Legacy Documentation - PHG Version 1

This section contains documentation for PHG version 1, which is no longer actively developed. It is preserved here for archival and historical reference only. If you are looking to use the Practical Haplotype Graph, please refer to the PHG v2 documentation, which reflects the current version of the software.

Sample Config file for Loading Haplotypes.¶

To Load haplotypes a config file will be needed. Here is a sample one with most of the needed information filled out. Anything marked with UNASSIGNED will need to be updated with a correct value and anything OPTIONAL is optional and depending on your use should be removed.

#!

###Example config file. 
### Anything marked with UNASSIGNED needs to be set for at least one of the steps
### If it is marked as OPTIONAL, it will only need to be set if you want to run specific steps. 
host=localHost
user=sqlite
password=sqlite
DB=/phg/smallSeqDB.db
DBtype=sqlite

#System parameters.  Xmx is the java heap size and numThreads will be used to set threads available for multithreading components.

──────────────────────────────

> _Problem to solve_
Copy the section of the PHG config documentation from "### Anything marked" up to and including "for multithreading components.".

──────────────────────────────

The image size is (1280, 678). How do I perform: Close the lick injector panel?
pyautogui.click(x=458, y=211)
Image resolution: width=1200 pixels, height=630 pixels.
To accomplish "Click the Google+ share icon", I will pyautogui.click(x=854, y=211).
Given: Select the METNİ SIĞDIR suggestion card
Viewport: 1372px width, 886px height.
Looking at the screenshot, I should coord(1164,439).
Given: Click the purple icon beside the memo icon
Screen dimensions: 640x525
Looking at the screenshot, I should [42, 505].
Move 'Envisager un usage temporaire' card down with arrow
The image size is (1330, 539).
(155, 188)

──────────────────────────────

> _Completed exercise_
### Anything marked with UNASSIGNED needs to be set for at least one of the steps
### If it is marked as OPTIONAL, it will only need to be set if you want to run specific steps. 
host=localHost
user=sqlite
password=sqlite
DB=/phg/smallSeqDB.db
DBtype=sqlite

#System parameters.  Xmx is the java heap size and numThreads will be used to set threads available for multithreading components.